---------- Document section

Web Style Guide third edition

by Patrick J. Lynch
and Sarah Horton

7 Page Design
Visual Design

Some foundational ideas are so thoroughly ingrained in modern life that we hardly see them for their ubiquity and familiarity. The concept of “module and program”—regular building blocks of repeating patterns that when joined together produce an organized whole—permeates our information-age lives even more thoroughly than it did the lives of our ancestors in the industrial revolution launched by manufacturing innovators like Eli Whitney.

As the industrial world grew more complex, document designers in the mid-1800s began to adapt modular programs to newspaper, catalog, financial, and other publications, and modern page layout was born. In the early twentieth century the Bauhaus designers adopted the elements of visual logic discovered by the Gestalt perceptual psychologists, and those German and Swiss designers created modern graphic design (see Visual Design Principles sidebar, below).

The primary purposes of graphic design are to:

  • Create a clear visual hierarchy of contrast, so you can see at a glance what is important and what is peripheral
  • Define functional regions of the page
  • Group page elements that are related, so that you can see structure in the content

A simple page grid establishes discrete functional areas, and adequate negative space defines the figure-ground relationships for the page. The page uses familiar principles of page layout, and users can easily predict the location of major content and functional elements.

Crowded pages confuse the figure-ground relationships of page elements by creating an ambiguous field of visual texture, with little contrast to draw the eye and few landmarks to help the user understand content organization. Crowded elements also cause 1 + 1 = 3 effects, adding visual confusion.

--------------------
---------- Records

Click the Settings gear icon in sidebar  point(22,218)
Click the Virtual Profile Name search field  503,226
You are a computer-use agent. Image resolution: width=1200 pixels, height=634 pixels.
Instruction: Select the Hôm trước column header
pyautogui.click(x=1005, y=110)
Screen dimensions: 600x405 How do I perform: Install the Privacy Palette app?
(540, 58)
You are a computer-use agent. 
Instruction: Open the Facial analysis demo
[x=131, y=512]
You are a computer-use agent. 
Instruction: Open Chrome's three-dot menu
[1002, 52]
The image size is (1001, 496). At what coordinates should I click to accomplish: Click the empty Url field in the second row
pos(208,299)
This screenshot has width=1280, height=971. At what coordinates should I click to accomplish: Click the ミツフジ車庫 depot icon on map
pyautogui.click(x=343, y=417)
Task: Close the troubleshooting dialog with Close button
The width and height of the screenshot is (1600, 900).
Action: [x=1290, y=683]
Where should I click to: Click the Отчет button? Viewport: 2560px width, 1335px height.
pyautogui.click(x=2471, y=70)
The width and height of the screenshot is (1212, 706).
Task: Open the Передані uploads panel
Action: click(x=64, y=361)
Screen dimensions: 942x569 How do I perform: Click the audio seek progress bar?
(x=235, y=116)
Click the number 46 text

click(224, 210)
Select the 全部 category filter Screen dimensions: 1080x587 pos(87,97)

--------------------

Given instruction 1 | Can you quote the page design passage starting with "Crowded pages confuse" and going on through "adding visual confusion."?
Given instruction 2 | In the rows, starting with the line with "Where should I" and going on through the end of the rows, switch "Screen dimensions" to "Screen size" and give back only those lines, with nothing else changed.

Full answer 1 |
Crowded pages confuse the figure-ground relationships of page elements by creating an ambiguous field of visual texture, with little contrast to draw the eye and few landmarks to help the user understand content organization. Crowded elements also cause 1 + 1 = 3 effects, adding visual confusion.

Full answer 2 |
Where should I click to: Click the Отчет button? Viewport: 2560px width, 1335px height.
pyautogui.click(x=2471, y=70)
The width and height of the screenshot is (1212, 706).
Task: Open the Передані uploads panel
Action: click(x=64, y=361)
Screen size: 942x569 How do I perform: Click the audio seek progress bar?
(x=235, y=116)
Click the number 46 text

click(224, 210)
Select the 全部 category filter Screen size: 1080x587 pos(87,97)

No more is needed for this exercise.